**Complete o seguinte**
- a) Indique se cada afirmação está de acordo com o texto sobre o IPI não recuperável, respondendo sim ou não e citando literalmente as palavras do texto que decidem a questão: (i) a Receita Federal admitia a tomada de créditos sobre o IPI não recuperável; (ii) o artigo 171 da nova instrução normativa excetua o IPI não recuperável; (iii) a mudança de entendimento da Receita trouxe maior segurança aos contribuintes.
- b) Transcreva palavra por palavra o trecho do texto sobre o IPI não recuperável que começa em "Entretanto, com a" e vai até "IPI não recuperável?", incluindo essas palavras.

**Texto fornecido**
++++

Simão e Merlo: Tomada de crédito sobre o IPI não recuperável

O aproveitamento de créditos de PIS e Cofins sempre foi tema controverso na doutrina e jurisprudência. Isso porque faz parte da sistemática não cumulativa dessas contribuições a possibilidade de tomada de créditos sobre certos custos e despesas, tais como o IPI não recuperável, que era admitido pela Receita Federal.

Entretanto, com a entrada em vigor da Instrução Normativa (IN) RFB nº 2.212/2022, alterada pela Instrução Normativa RFB nº 2152/2023, houve alteração significativa no tratamento dado aos créditos de PIS e Cofins, tendo em vista que o artigo 171, parágrafo único, inciso III [1], passou a prever que não geram direito a crédito de PIS e Cofins o IPI incidente na venda de bem, sem, contudo, excetuar o IPI não recuperável.

Por consequência, a Receita acabou contrariando seus entendimentos anteriores e trazendo um cenário de grande insegurança aos contribuintes.

Mas afinal, o que é o IPI não recuperável?

O IPI não recuperável é o que o valor desse imposto recolhido pelo fornecedor ou pela indústria que não pode ser compensado, na operação posterior, com débitos do mesmo tributo pelo adquirente.

++++

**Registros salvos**

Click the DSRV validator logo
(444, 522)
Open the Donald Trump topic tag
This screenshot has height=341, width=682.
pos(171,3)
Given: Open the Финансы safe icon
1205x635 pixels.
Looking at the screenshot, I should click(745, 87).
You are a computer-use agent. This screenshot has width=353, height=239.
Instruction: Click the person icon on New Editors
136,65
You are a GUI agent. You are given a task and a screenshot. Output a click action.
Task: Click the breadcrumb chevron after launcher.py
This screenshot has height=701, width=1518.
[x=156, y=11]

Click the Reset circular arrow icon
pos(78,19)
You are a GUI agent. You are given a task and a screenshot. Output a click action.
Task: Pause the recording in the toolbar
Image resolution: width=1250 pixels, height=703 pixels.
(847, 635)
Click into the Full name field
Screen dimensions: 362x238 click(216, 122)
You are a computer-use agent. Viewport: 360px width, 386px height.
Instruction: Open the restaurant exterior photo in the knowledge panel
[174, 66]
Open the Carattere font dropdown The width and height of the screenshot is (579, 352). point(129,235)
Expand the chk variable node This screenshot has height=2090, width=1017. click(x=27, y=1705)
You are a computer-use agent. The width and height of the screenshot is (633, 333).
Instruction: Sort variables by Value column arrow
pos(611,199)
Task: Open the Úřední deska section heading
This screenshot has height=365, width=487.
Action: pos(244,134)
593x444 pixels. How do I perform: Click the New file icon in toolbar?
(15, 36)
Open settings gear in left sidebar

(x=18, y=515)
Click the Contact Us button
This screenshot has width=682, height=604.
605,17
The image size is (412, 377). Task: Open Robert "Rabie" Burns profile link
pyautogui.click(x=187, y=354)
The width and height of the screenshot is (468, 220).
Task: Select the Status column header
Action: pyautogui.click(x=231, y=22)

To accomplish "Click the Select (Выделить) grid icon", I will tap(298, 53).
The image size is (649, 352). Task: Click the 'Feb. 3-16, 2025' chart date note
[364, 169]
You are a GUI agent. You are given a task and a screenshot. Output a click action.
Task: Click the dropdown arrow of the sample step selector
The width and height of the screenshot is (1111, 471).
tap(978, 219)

++++

**Respostas**
- a)
(i) Sim: "tais como o IPI não recuperável, que era admitido pela Receita Federal".
(ii) Não: "sem, contudo, excetuar o IPI não recuperável".
(iii) Não: "trazendo um cenário de grande insegurança aos contribuintes".

- b)
Entretanto, com a entrada em vigor da Instrução Normativa (IN) RFB nº 2.212/2022, alterada pela Instrução Normativa RFB nº 2152/2023, houve alteração significativa no tratamento dado aos créditos de PIS e Cofins, tendo em vista que o artigo 171, parágrafo único, inciso III [1], passou a prever que não geram direito a crédito de PIS e Cofins o IPI incidente na venda de bem, sem, contudo, excetuar o IPI não recuperável.

Por consequência, a Receita acabou contrariando seus entendimentos anteriores e trazendo um cenário de grande insegurança aos contribuintes.

Mas afinal, o que é o IPI não recuperável?